══ PROVIDED RECORDS

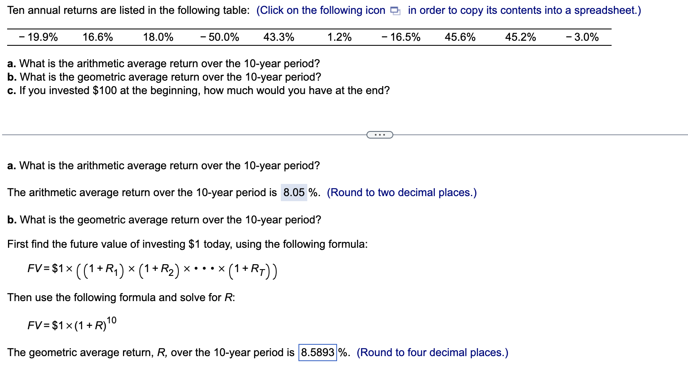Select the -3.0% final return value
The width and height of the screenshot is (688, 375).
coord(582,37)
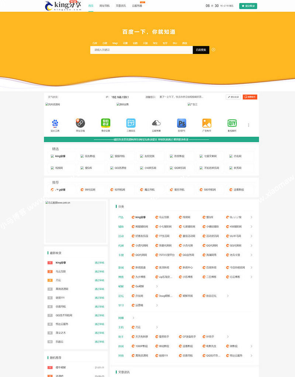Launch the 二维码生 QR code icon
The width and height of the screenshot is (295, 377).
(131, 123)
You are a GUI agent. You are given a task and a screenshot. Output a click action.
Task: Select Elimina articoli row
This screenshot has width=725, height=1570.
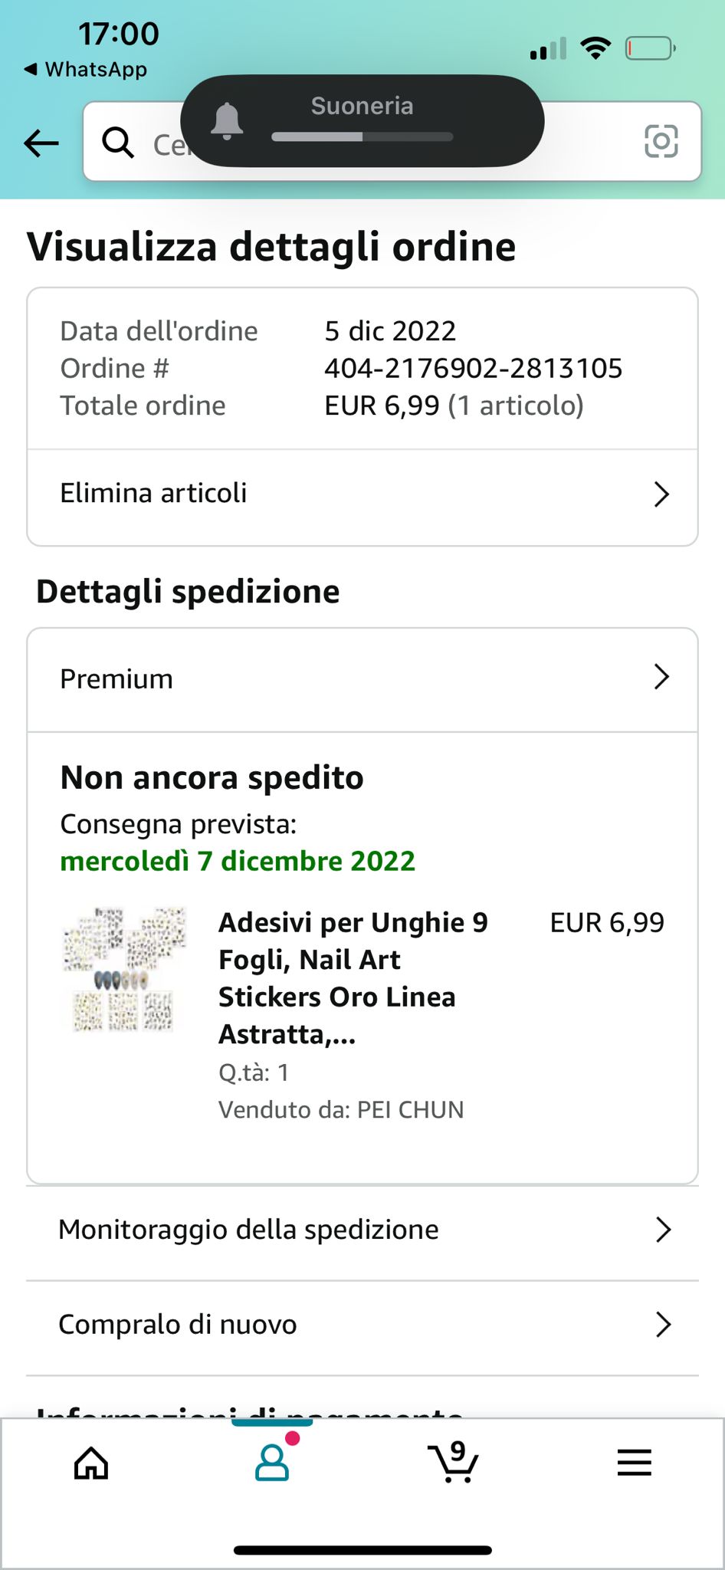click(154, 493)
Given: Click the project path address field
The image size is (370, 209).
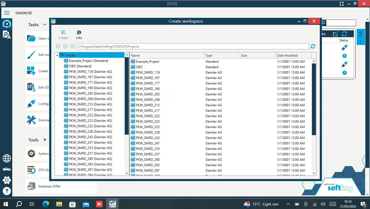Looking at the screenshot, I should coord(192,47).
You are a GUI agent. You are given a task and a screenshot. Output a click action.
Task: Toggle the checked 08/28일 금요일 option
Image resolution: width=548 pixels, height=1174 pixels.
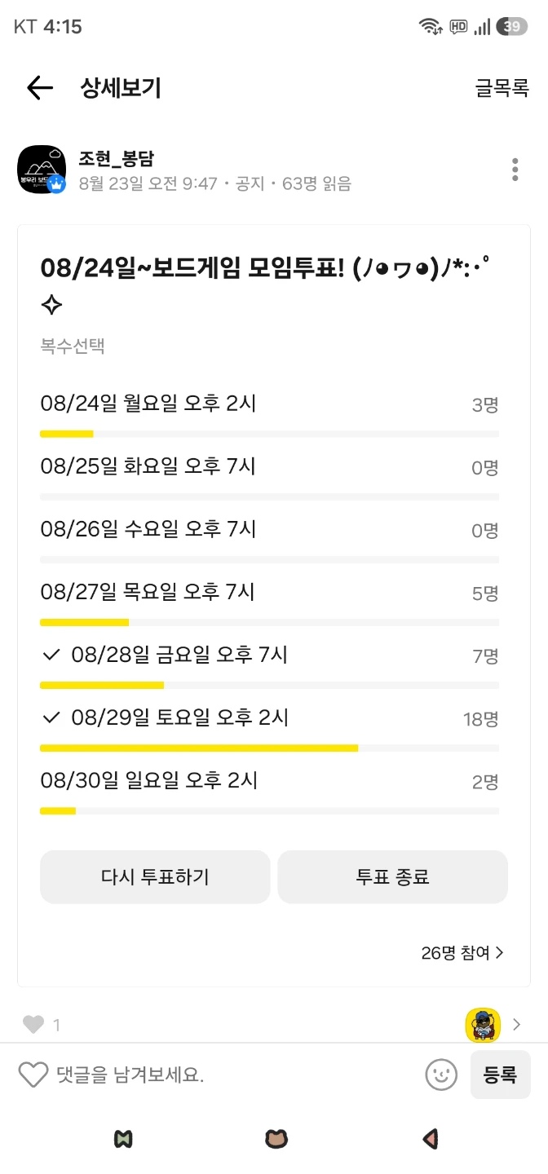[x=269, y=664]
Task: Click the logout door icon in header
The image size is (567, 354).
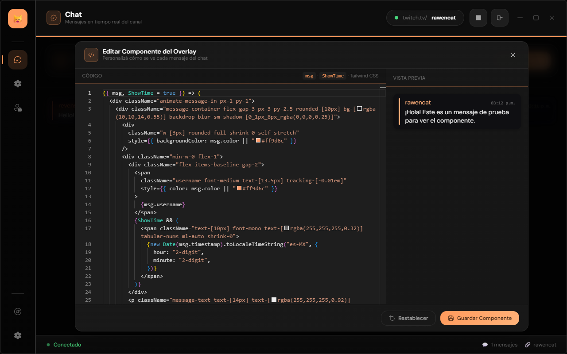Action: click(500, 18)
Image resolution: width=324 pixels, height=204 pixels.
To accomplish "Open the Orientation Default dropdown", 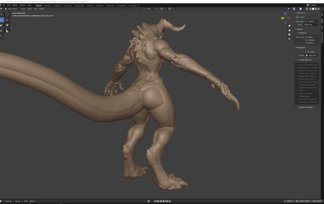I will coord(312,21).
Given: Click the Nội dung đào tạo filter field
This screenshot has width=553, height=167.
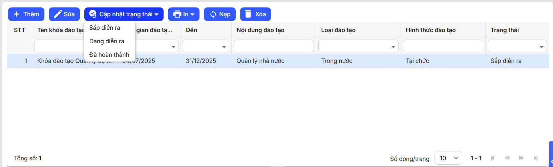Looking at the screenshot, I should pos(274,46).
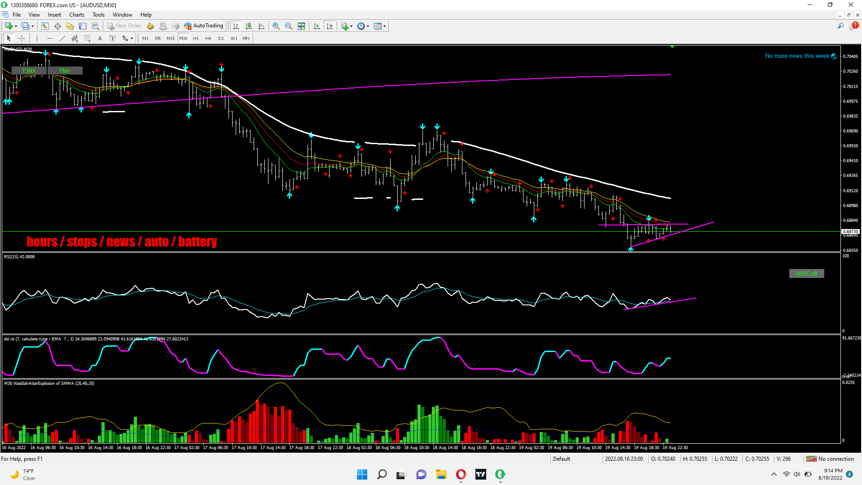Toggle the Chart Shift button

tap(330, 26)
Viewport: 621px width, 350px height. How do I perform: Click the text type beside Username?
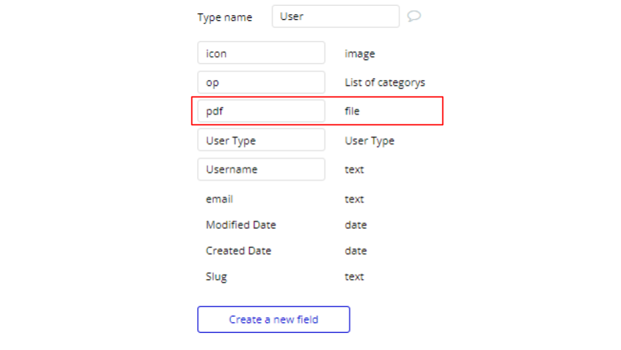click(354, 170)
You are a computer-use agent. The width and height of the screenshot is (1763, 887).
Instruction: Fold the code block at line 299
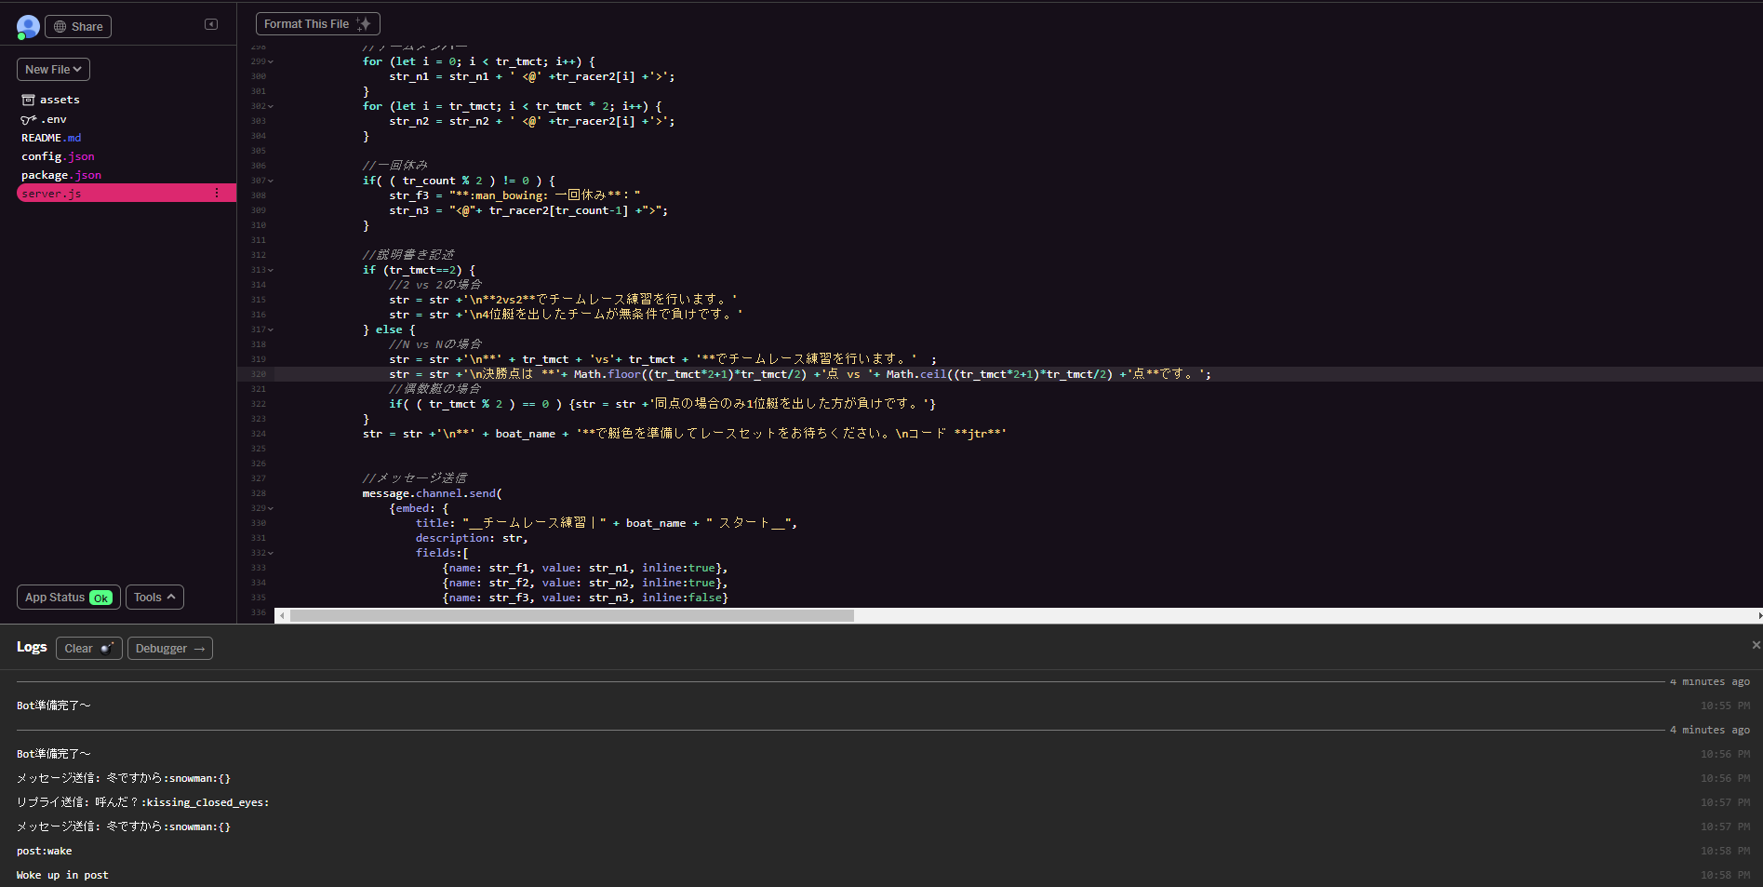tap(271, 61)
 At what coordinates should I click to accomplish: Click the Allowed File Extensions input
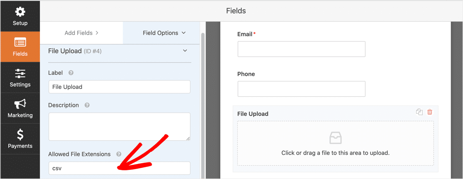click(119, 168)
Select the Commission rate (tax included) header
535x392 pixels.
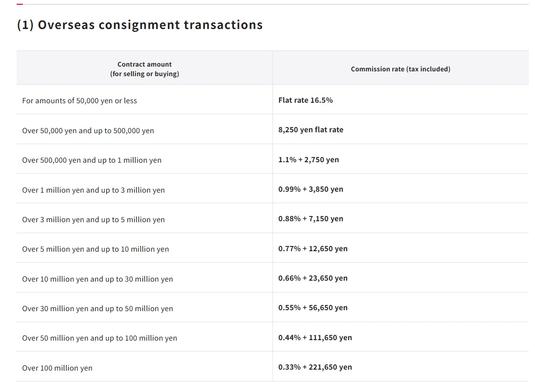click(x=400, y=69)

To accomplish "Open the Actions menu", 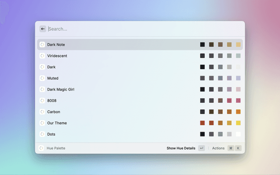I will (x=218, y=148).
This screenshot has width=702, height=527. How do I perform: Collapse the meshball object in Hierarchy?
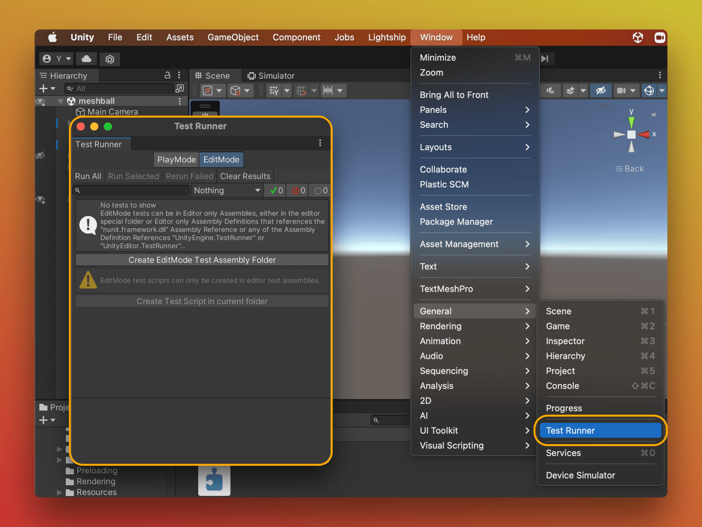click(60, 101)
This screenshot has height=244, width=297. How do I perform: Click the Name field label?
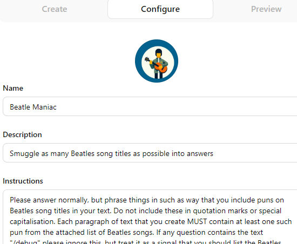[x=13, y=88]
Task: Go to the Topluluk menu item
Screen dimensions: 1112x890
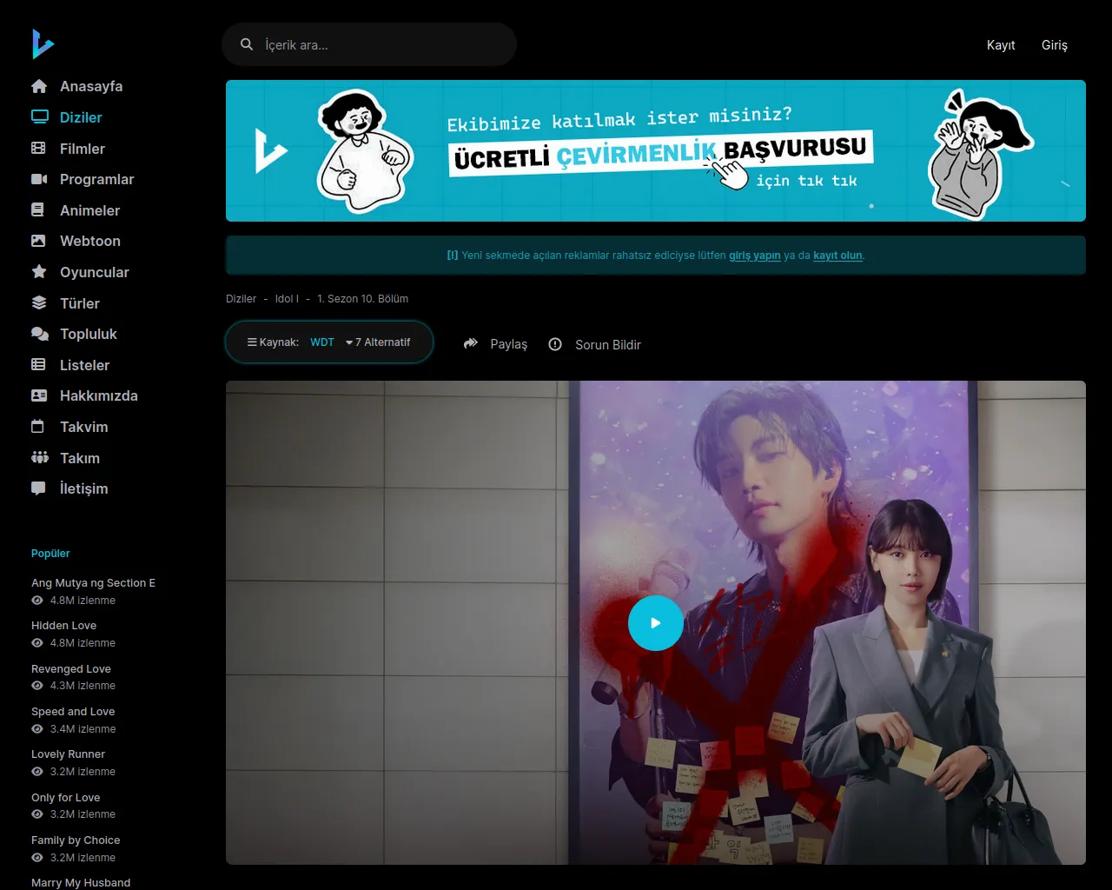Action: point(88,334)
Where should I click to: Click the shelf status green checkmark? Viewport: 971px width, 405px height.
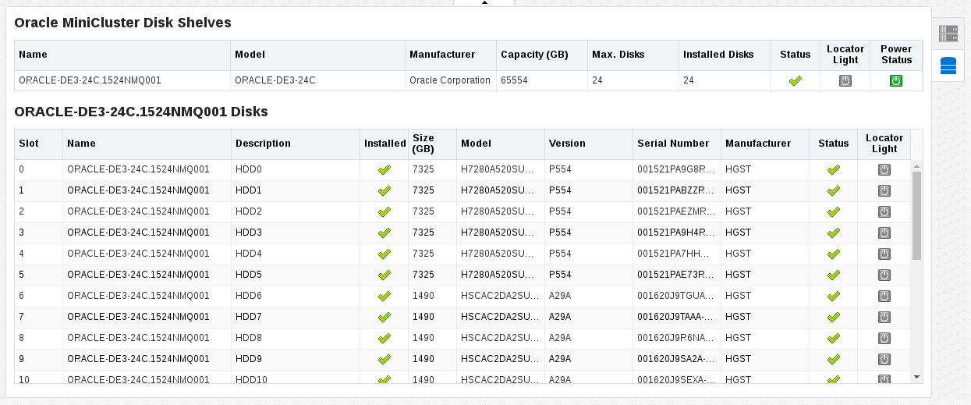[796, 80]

════

WRITTEN PROBLEM:
Please update the rows from the start of the records through the line that contains "[x=269, y=664]", replacing "GUI agent" with "interface agent" and leaving everything else unchanged. Give only those lines and omit the pictures.

RESPONSE TO THIS TASK:
Select the -3.0% final return value
The width and height of the screenshot is (688, 375).
coord(582,37)
Launch the 二维码生 QR code icon
The width and height of the screenshot is (295, 377).
(131, 123)
You are a interface agent. You are given a task and a screenshot. Output a click action.
Task: Select Elimina articoli row
This screenshot has width=725, height=1570.
click(154, 493)
Given: Click the project path address field
The image size is (370, 209).
Looking at the screenshot, I should coord(192,47).
You are a interface agent. You are given a task and a screenshot. Output a click action.
Task: Toggle the checked 08/28일 금요일 option
Image resolution: width=548 pixels, height=1174 pixels.
[x=269, y=664]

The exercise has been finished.